[ASSIGNED TASK]
Look below for the line containing "Click Add a Filter button" and the line containing "Instruction: Click the"; repeat exactly those two lines and all lines between them, and nothing else.

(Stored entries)
· · · ·
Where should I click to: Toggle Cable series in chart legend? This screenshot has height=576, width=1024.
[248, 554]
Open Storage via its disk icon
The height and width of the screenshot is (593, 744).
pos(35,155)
· · · ·
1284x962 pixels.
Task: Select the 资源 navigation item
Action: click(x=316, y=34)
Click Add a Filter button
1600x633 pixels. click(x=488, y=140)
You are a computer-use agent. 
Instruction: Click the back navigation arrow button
· · · ·
[RESPONSE TO THE TASK]
Click Add a Filter button
1600x633 pixels. click(x=488, y=140)
You are a computer-use agent. 
Instruction: Click the back navigation arrow button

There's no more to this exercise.